== DIRECTIONS FOR THIS TASK ==
Here are some records. Repeat them all exactly.

== Dataset entries ==
• • •

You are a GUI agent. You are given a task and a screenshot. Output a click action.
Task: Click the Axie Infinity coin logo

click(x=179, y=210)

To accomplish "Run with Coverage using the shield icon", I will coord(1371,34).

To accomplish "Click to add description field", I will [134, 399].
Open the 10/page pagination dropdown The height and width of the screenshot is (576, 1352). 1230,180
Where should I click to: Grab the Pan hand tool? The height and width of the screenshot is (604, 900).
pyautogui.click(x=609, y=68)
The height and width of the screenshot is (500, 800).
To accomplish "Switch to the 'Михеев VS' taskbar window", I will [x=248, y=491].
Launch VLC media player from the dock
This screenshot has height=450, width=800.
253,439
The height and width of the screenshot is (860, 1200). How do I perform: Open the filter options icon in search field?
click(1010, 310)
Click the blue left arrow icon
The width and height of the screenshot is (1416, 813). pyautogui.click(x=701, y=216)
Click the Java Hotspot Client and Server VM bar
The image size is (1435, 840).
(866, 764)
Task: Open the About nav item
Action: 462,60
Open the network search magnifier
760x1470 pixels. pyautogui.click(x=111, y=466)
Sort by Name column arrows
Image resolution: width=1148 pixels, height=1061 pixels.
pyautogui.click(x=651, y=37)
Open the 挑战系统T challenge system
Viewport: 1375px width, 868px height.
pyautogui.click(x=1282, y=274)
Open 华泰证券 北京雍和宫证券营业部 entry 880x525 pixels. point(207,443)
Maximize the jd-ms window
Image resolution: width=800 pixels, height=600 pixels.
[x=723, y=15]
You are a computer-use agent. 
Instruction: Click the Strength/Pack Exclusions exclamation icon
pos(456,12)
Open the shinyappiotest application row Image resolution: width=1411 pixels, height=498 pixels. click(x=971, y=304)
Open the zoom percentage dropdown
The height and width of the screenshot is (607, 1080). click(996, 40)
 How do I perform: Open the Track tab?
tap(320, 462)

• • •

== OUTPUT OF THE TASK ==
You are a GUI agent. You are given a task and a screenshot. Output a click action.
Task: Click the Axie Infinity coin logo

click(x=179, y=210)

To accomplish "Run with Coverage using the shield icon", I will coord(1371,34).

To accomplish "Click to add description field", I will [134, 399].
Open the 10/page pagination dropdown The height and width of the screenshot is (576, 1352). 1230,180
Where should I click to: Grab the Pan hand tool? The height and width of the screenshot is (604, 900).
pyautogui.click(x=609, y=68)
The height and width of the screenshot is (500, 800).
To accomplish "Switch to the 'Михеев VS' taskbar window", I will [x=248, y=491].
Launch VLC media player from the dock
This screenshot has height=450, width=800.
253,439
The height and width of the screenshot is (860, 1200). How do I perform: Open the filter options icon in search field?
click(1010, 310)
Click the blue left arrow icon
The width and height of the screenshot is (1416, 813). pyautogui.click(x=701, y=216)
Click the Java Hotspot Client and Server VM bar
The image size is (1435, 840).
(866, 764)
Task: Open the About nav item
Action: 462,60
Open the network search magnifier
760x1470 pixels. pyautogui.click(x=111, y=466)
Sort by Name column arrows
Image resolution: width=1148 pixels, height=1061 pixels.
pyautogui.click(x=651, y=37)
Open the 挑战系统T challenge system
Viewport: 1375px width, 868px height.
pyautogui.click(x=1282, y=274)
Open 华泰证券 北京雍和宫证券营业部 entry 880x525 pixels. point(207,443)
Maximize the jd-ms window
Image resolution: width=800 pixels, height=600 pixels.
[x=723, y=15]
You are a computer-use agent. 
Instruction: Click the Strength/Pack Exclusions exclamation icon
pos(456,12)
Open the shinyappiotest application row Image resolution: width=1411 pixels, height=498 pixels. click(x=971, y=304)
Open the zoom percentage dropdown
The height and width of the screenshot is (607, 1080). click(996, 40)
 How do I perform: Open the Track tab?
tap(320, 462)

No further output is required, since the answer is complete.